We found a statistically significant difference in the mean CA15-3 levels between patients with positive and negative BRCA2 gene expression (P < 0.001). BRCA2 plays a crucial role in DNA repair, ensuring chromosomal stability in BC. Unique clinical traits are associated with BRCA-mutated BCs (33, 34). While clinical significance of BRCA2 is less explored than that of BRCA1, a 2021 study confirmed its elevated expression in BC (35). Our research examined BRCA2 expression across different disease stages. Notably, gene expression significantly increased with advancing stages: +3 (45.45%), +2 (22.22%), and +1 (4.55%). A comparable study by Pessoa-Pereira et al. revealed higher BRCA2 expression in stages 2 and 3 (36).

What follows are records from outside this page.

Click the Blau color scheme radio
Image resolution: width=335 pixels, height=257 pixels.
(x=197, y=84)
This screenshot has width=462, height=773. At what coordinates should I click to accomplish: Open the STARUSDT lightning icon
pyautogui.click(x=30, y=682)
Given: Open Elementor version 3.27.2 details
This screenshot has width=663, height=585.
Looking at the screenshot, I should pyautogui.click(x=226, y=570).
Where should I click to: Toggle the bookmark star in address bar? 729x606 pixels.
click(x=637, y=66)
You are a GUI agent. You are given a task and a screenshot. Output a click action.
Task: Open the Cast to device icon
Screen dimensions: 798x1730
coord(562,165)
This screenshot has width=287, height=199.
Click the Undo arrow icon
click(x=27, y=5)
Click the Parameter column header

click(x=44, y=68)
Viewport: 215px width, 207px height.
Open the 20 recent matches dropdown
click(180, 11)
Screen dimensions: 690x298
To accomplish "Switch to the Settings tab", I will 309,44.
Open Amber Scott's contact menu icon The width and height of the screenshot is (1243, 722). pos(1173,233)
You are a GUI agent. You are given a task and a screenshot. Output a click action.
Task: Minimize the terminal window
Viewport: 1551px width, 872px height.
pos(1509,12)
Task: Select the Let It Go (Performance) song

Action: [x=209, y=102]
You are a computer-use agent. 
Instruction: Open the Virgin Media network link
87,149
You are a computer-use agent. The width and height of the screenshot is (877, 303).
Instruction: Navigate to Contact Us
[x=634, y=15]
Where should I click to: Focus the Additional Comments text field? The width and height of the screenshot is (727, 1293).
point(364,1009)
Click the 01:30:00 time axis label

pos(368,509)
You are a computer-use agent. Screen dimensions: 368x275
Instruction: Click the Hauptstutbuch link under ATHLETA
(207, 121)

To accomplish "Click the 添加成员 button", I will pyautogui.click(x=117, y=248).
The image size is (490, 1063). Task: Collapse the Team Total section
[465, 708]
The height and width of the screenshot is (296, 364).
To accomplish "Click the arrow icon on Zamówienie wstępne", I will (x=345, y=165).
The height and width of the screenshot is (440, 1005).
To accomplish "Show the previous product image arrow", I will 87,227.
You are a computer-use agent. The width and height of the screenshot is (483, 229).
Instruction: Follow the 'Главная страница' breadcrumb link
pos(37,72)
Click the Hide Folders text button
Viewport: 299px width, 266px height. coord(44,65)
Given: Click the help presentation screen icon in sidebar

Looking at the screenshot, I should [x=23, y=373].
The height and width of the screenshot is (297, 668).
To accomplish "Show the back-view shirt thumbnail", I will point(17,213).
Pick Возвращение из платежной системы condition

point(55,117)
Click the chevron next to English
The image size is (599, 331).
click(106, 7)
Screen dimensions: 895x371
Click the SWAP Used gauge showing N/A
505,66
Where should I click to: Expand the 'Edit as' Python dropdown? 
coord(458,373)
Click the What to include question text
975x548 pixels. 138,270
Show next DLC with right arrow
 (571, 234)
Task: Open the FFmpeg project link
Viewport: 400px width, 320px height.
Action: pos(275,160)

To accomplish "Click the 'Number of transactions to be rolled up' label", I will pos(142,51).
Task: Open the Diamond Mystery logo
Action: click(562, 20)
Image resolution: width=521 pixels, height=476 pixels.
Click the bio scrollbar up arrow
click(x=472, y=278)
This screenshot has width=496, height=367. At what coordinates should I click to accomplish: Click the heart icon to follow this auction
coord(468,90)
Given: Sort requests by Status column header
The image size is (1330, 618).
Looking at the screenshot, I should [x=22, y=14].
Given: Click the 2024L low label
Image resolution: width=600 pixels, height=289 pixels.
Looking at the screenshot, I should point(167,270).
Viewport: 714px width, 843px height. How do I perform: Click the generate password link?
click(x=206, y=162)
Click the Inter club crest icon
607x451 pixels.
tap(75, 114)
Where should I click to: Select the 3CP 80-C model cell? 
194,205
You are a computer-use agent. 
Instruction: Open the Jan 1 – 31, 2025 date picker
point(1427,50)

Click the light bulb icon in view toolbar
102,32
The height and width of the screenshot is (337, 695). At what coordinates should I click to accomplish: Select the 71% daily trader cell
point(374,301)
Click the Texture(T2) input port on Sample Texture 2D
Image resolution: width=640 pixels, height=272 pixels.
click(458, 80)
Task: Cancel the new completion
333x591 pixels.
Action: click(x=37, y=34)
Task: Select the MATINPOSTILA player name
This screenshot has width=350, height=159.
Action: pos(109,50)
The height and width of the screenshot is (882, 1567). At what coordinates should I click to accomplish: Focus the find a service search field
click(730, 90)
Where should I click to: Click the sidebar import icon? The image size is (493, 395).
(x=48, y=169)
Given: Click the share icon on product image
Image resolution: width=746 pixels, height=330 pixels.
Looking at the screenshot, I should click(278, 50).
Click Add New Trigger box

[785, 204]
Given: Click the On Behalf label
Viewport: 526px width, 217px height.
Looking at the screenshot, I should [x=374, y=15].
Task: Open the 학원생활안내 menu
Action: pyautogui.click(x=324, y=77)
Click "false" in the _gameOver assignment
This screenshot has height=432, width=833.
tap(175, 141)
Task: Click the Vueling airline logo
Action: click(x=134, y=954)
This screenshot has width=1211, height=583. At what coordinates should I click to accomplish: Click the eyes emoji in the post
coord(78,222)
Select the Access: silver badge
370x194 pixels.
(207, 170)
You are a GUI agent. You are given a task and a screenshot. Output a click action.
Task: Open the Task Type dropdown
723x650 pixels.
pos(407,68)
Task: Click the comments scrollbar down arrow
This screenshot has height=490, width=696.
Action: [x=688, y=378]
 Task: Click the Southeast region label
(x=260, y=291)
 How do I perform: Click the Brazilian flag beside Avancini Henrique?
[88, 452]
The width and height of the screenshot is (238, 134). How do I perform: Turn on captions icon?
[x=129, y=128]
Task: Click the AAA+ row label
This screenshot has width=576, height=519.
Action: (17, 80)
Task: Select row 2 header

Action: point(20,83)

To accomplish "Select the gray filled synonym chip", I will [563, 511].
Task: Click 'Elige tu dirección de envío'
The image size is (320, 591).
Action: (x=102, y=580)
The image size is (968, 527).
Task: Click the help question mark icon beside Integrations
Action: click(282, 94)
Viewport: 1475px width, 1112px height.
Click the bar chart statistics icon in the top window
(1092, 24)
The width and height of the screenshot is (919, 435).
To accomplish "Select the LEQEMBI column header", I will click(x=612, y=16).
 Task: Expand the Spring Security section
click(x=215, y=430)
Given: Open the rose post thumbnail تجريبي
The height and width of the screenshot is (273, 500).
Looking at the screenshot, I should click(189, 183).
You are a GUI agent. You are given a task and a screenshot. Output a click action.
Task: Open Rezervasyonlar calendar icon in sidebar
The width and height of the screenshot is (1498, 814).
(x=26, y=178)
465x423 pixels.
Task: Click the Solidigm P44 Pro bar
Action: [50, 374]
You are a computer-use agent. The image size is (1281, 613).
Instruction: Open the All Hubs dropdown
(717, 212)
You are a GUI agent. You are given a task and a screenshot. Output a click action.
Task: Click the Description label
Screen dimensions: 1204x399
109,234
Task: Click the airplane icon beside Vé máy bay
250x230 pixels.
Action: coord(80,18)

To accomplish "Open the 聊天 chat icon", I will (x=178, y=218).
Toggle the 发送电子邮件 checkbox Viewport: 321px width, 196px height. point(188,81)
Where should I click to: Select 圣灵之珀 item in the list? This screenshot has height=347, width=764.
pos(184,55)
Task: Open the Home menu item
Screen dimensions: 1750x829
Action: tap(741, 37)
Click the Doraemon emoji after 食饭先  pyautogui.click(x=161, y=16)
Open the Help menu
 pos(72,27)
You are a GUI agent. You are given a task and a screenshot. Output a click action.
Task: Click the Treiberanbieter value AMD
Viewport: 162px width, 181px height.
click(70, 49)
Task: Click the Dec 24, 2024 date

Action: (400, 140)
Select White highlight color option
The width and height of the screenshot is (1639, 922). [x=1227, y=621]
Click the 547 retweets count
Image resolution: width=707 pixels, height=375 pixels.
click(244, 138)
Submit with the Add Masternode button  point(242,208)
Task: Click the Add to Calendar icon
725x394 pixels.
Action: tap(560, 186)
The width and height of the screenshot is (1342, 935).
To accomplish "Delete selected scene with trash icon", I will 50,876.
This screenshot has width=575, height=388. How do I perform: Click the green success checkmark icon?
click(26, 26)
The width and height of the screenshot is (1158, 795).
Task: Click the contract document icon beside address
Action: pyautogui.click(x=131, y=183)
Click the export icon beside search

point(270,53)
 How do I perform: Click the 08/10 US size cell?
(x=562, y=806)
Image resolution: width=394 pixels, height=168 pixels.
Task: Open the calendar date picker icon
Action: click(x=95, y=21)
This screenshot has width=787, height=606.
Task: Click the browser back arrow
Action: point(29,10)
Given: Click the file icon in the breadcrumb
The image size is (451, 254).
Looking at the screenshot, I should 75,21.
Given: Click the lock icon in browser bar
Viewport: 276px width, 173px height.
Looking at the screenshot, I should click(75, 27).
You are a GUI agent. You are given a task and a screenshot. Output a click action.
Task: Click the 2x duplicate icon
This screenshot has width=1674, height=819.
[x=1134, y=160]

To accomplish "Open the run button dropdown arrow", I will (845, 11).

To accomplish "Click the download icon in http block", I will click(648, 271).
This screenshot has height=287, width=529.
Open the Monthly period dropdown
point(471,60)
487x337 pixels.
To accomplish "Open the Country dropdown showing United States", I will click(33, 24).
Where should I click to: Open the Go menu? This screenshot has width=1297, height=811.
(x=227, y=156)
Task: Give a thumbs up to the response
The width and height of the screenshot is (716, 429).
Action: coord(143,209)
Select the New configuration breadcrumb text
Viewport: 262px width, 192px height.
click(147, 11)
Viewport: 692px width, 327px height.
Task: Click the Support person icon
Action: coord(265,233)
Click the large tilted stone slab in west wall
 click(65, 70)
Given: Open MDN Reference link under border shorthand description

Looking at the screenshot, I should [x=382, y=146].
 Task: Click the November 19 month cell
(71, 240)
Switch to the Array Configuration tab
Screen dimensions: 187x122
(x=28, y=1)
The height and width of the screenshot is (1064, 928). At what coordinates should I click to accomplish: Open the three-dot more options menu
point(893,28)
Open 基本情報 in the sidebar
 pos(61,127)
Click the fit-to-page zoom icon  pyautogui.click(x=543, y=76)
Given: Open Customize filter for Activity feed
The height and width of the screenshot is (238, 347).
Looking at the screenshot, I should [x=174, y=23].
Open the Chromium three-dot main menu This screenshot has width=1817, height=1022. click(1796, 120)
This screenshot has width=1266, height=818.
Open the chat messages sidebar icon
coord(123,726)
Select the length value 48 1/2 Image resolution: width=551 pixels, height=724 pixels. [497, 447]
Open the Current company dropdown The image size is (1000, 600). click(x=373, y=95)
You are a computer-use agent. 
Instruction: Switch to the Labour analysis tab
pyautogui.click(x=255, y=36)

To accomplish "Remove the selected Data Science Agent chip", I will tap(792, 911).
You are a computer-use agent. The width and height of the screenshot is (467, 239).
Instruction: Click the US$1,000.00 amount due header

The CA15-3, a MUC-1 glycoprotein, serves as a widely used tumor marker in BC management (37). Elevated CA15-3 levels can be detected in early stages (38), although it is predominantly associated with metastatic BC (39). High CA15-3 levels are also found in different carcinomas and benign diseases. Nonetheless, the use of CA15-3 in early-stage BC is controversial due to no organ and tumor specificity and sensitivity (40, 41). In our study, the expression of the CA15-3 gene was examined across different BC stages, revealing a significant increase in mean CA15-3 levels with advancing disease stages (highest +3, followed by +2, and lowest +1). Similar findings were reported by Li et al. (27), where CA15-3 expression increased with stage (6.9% in stage 1, 8.8% in stage 2, and 18% in stage 3), and by Araz et al. (42), showing expression rates of 18.73% in stage 1, 16.02% in stage 2, and 19.16% in stage 3 of BC.
5.1. Conclusions
The results of this study highlight the importance of biomarkers in identifying BC patients. However, a limitation of this work is that it did not provide detailed molecular or scientific explanations for the observed correlations between BRCA2 gene expression, CA15-3 levels, and disease progression. Although the study suggests that these biomarkers can aid in early detection and reduce treatment costs, further research is needed to clarify the underlying mechanisms and validate their clinical utility.
5.2. Limitations
One of the main limitations of this study was the relatively small sample size (n = 70), which may limit the statistical power to detect subtle differences or strong associations between BRCA2 gene expression, CA15-3 levels, and BC grades. This constraint affects the generalizability of the findings to broader populations and reduces the ability to draw firm conclusions. Additionally, the lack of a control group and long-term patient follow-up further might limit the depth of analysis.
5.3. Suggestions
Future studies should aim to include larger and more diverse cohorts, incorporate control groups, perform power calculations before sampling, and assess long-term clinical outcomes to validate and expand upon these preliminary findings. To generalize the results of this study, it is necessary to increase the sample size, include a more diverse population, add a control group, collect long-term data, and conduct multicenter studies.